▶ Ausgewählter Auszug

________________________

Als Flüchtling in Deutschland
Das OLG sah als erwiesen an, dass Anwar R. für die Führung des Gefängnisses zuständig war – auch im Tatzeitraum von April 2011 bis September 2012. Der heute 61-Jährige trug dabei wesentlich zur Aufrechterhaltung des Foltersystems bei. So seien Misshandlungen, Gewaltanwendung und sexuelle Übergriffe von Anwar R. als Mittel zur Erpressung von Aussagen gewollt gewesen. Auch Vergewaltigungen hätten die Gefangenen erdulden müssen. „Todesfälle nahm er als zwangsläufige Folge der Misshandlungen und der Haftbedingungen in Kauf”, betonten die Richter.
Anwar R. war 2014 als Flüchtling nach Deutschland eingereist. Als ein anderer syrischer Flüchtling in R. seinen Folterer erkannte und den Behörden meldete, kam das Strafverfahren gegen den Mann und später auch gegen einen zweiten syrischen Geheimdienst-Mitarbeiter, R.'s Mitangeklagten Eyad A., ins Rollen. Menschenrechtsorganisationen hatten das Urteil als wichtiges Signal für die Überlebenden und als Schritt im Kampf gegen weltweite Straflosigkeit begrüßt.
Prozess nach Weltrechtsprinzip
Grundlage für den Prozess war das Weltrechtsprinzip. Seit 2002 können bestimmte Verbrechen – Völkermord, Verbrechen gegen die Menschlichkeit und Kriegsverbrechen – in Deutschland geahndet werden, auch wenn weder die Tat hier geschehen ist noch die Angeklagten oder die Opfer aus Deutschland kommen. Der BGH betonte, das Koblenzer Urteil habe keine Rechtsfehler enthalten. Es sei rechtens gewesen, der Verurteilte könne sich auch nicht auf seine vorgebrachte Immunität berufen, weil er seine Tatbeiträge als „hoheitlich handelnder Staatsbediensteter” erbracht hatte. Lediglich hinsichtlich einiger Sexualdelikte nahm der BGH geringe Änderungen am Schuldspruch vor, die am Strafmaß jedoch nichts änderten.

________________________

▶ Schriftliche Aufgabe 1
In welchem Jahr reiste Anwar R. laut dem Auszug als Flüchtling nach Deutschland ein?
▶ Schriftliche Aufgabe 2
Wiederhole wortgetreu den Teil des Auszugs, der mit „Anwar R. war“ beginnt und sich bis „weltweite Straflosigkeit begrüßt.“ fortsetzt.
Stütze dich dabei allein auf den Auszug.

▶ Bereitgestellte Angaben

________________________

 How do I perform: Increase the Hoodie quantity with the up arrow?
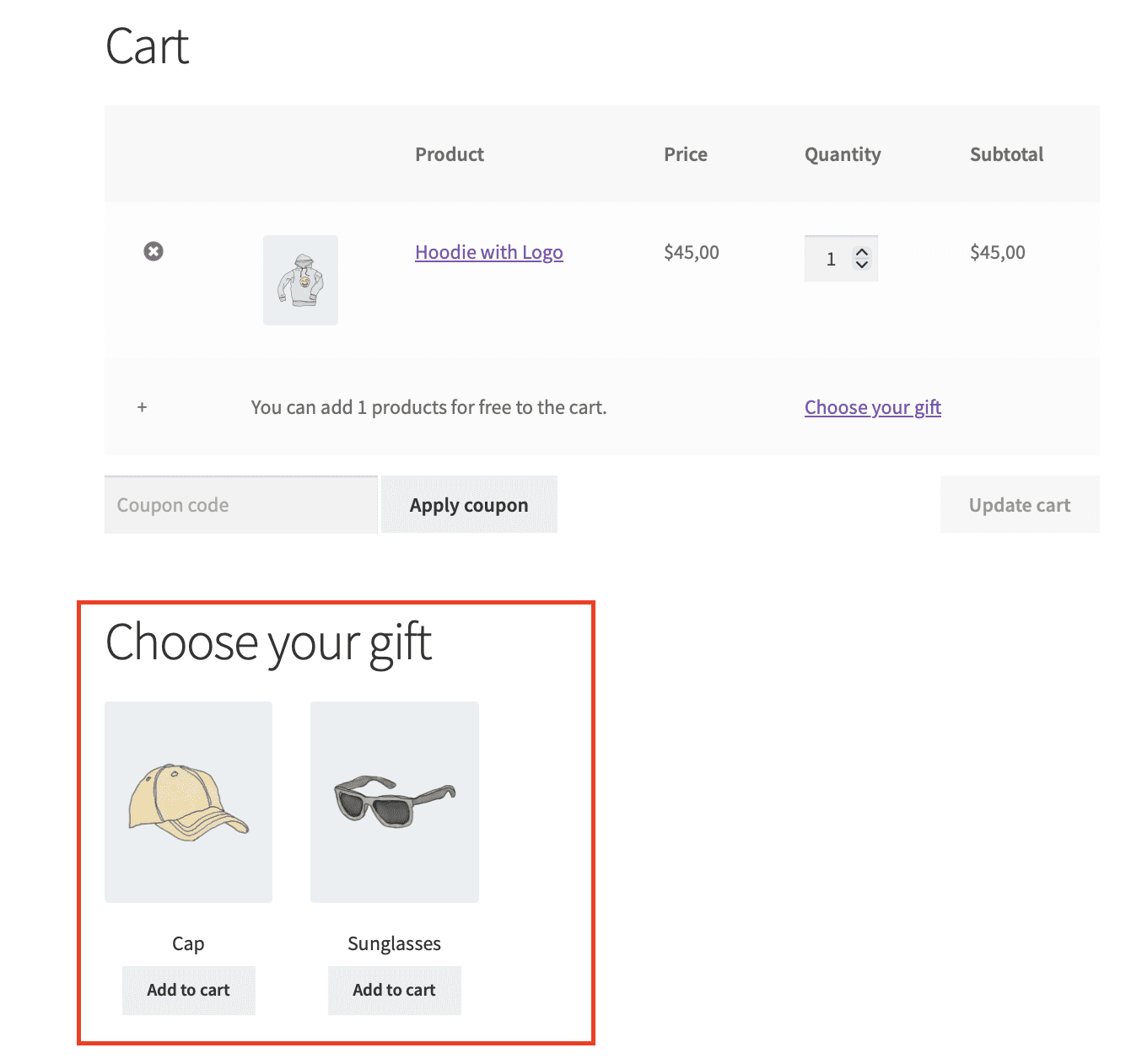tap(860, 250)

________________________

▶ Vollständige Antwort 1
Im Jahr 2014.

▶ Vollständige Antwort 2
Anwar R. war 2014 als Flüchtling nach Deutschland eingereist. Als ein anderer syrischer Flüchtling in R. seinen Folterer erkannte und den Behörden meldete, kam das Strafverfahren gegen den Mann und später auch gegen einen zweiten syrischen Geheimdienst-Mitarbeiter, R.'s Mitangeklagten Eyad A., ins Rollen. Menschenrechtsorganisationen hatten das Urteil als wichtiges Signal für die Überlebenden und als Schritt im Kampf gegen weltweite Straflosigkeit begrüßt.